OEM customizations

While OEM materials could be changed programmatically in a long run, it needs a persistent and secure storage on the endpoint. Files must be placed under the %SystemRoot%sxdata\oem folder, which is a folder that should be hardened:

During installation time
During maintenance time (when hardening is lowered)
By a trusted process bypassing hardening (either the IDAC hardening or a third party)

Configuration

A file called config.json contains the OEM information, composed as followed:

Copy

{
    "icons": {
        "default": "Endpoint.ico",
        "systray": "SysTray.ico"
    },
    "menus": {
        "systray": {
            "10001": "notification",
            "10005": "default",
            "10010": "hidden"
        }
    },
    "strings": [
        "global.xml",
        "dcext.xml",
        "rtnotify.xml"
    ]
}

Icons

Contains a list of key pairs, name to filename.
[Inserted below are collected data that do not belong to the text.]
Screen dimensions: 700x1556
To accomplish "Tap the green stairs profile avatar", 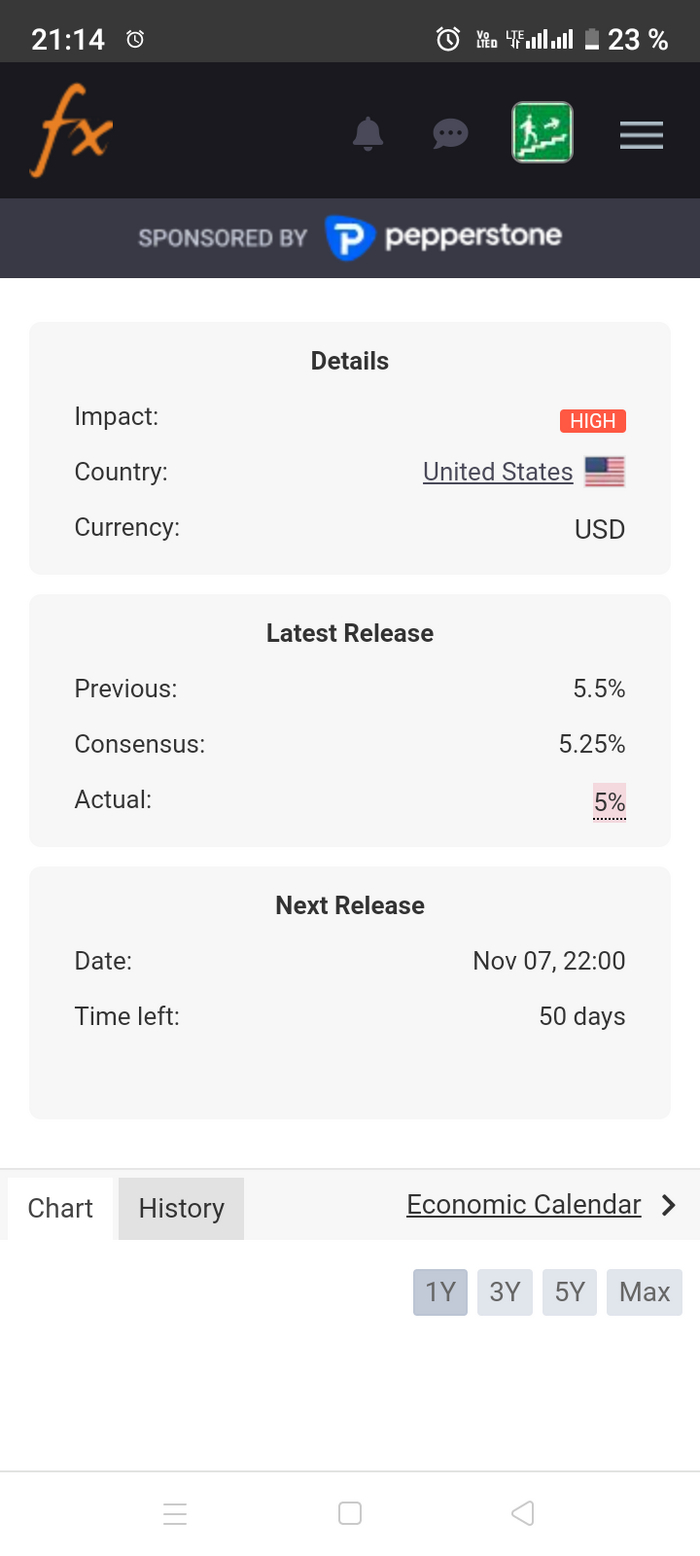I will pos(542,133).
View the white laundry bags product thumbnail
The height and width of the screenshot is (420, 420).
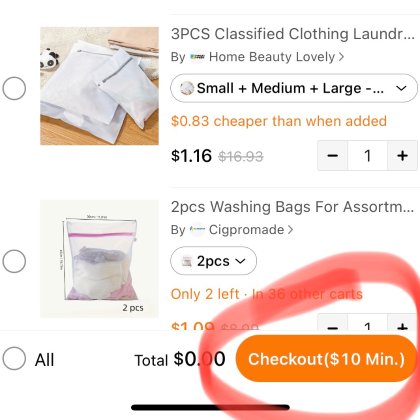99,86
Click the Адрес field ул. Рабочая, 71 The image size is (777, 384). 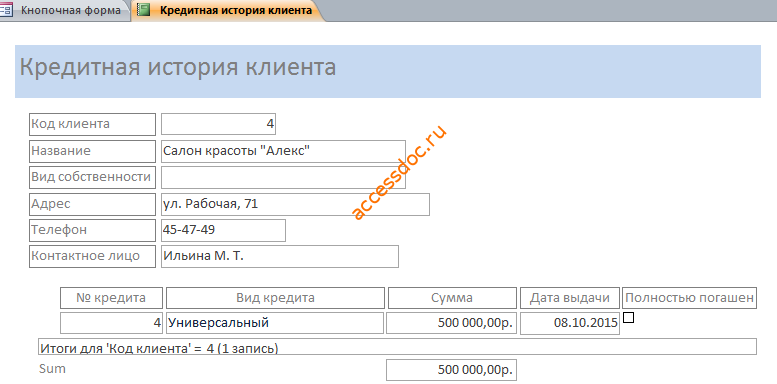295,204
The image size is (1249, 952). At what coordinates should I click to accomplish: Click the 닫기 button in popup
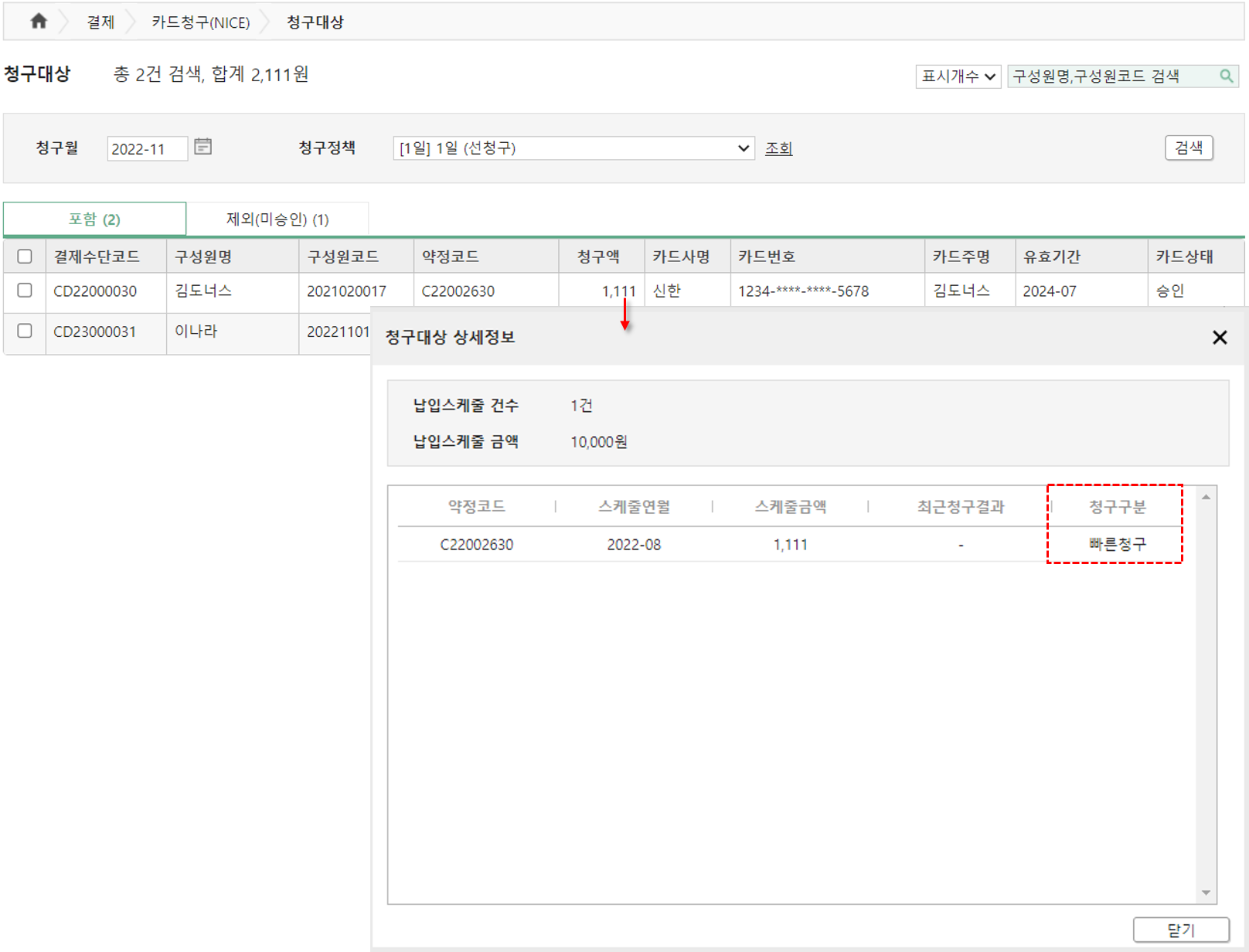coord(1181,930)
The valid names are:

Name	Description
default	Company icon, used for the status window.
systray	Icon used for the RTNotify systray icon.
ac	Icon used for AC popup dialogs (local authorization).
dc	Icon used for DC wizards and dialogs (encryption related).

Menus

Contains a list of menus and for each of them a list of key pairs, id to action.

Valid actions are:

Name	Description
default	menu entry is displayed and uses the default built-in behavior
notification	menu entry is displayed and triggers notification for integrator (disabling built-in behavior) Notifications can be caught by registering with HSDCRegisterNotificationProcessor.
hidden	menu entry is not displayed

Name

Description

default

menu entry is displayed and uses the default built-in behavior

notification

menu entry is displayed and triggers notification for integrator (disabling built-in behavior)
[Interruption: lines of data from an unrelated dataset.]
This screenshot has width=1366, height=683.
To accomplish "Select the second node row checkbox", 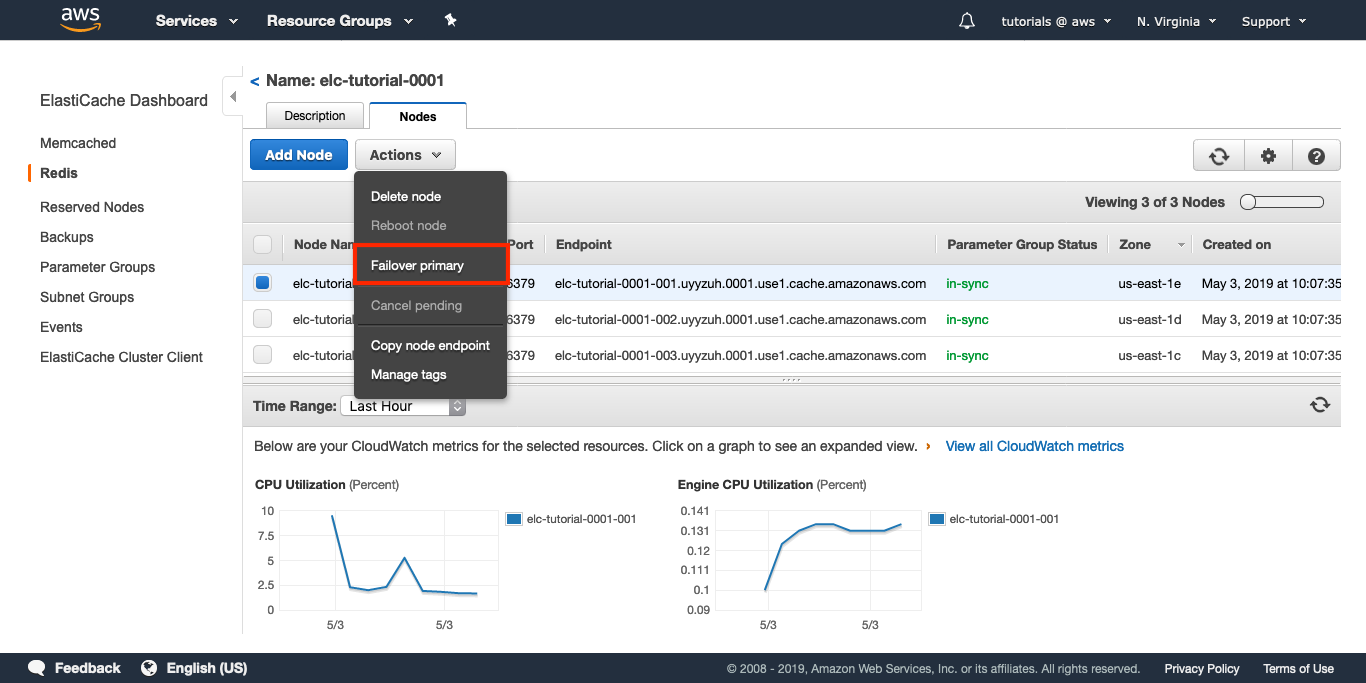I will pyautogui.click(x=262, y=319).
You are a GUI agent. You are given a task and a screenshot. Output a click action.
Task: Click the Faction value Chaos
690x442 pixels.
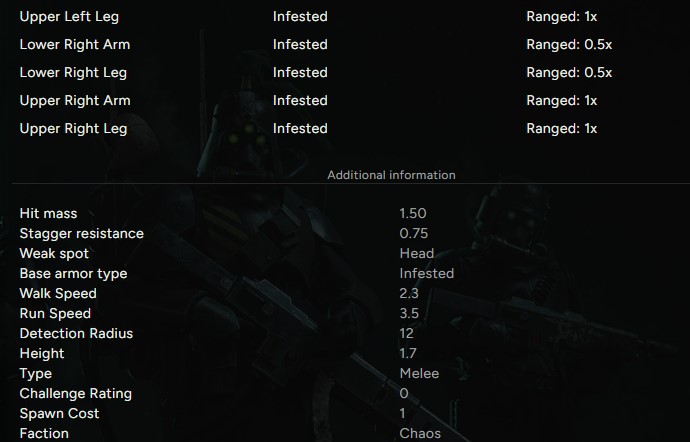(420, 434)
Notifications can be caught by registering with HSDCRegisterNotificationProcessor.

hidden

menu entry is not displayed

The payload is similar to the following, and sent for the current session ID:

Copy

{
    "menu": "systray",
    "id": 10001,
    "type": "ui"
}

Valid menus and IDs are:

Name	ID	Description
systray	4112	about dialog
systray	10001	status dialog
systray	10002	check box to deny local authorization (exe)
systray	10003	check box to deny local authorization (dll)
systray	10004	check box to deny local authorization (script)
systray	10005	refresh settings
systray	10006	import maintenance ticket
systray	10010	temporary offline permission
systray	10112	endpoint maintenance

Some elements are already excluded when the installation mode is LEMSS or API to reflect serverless installation.

Translations

The integrator can extract and modify XML payloads (or be provided with an Excel file and a generation script for simple edition). The specified XML translation files are loaded before the internal resources, which enables replacement of any translated strings.

The format is not documented here. Resource files are available on request.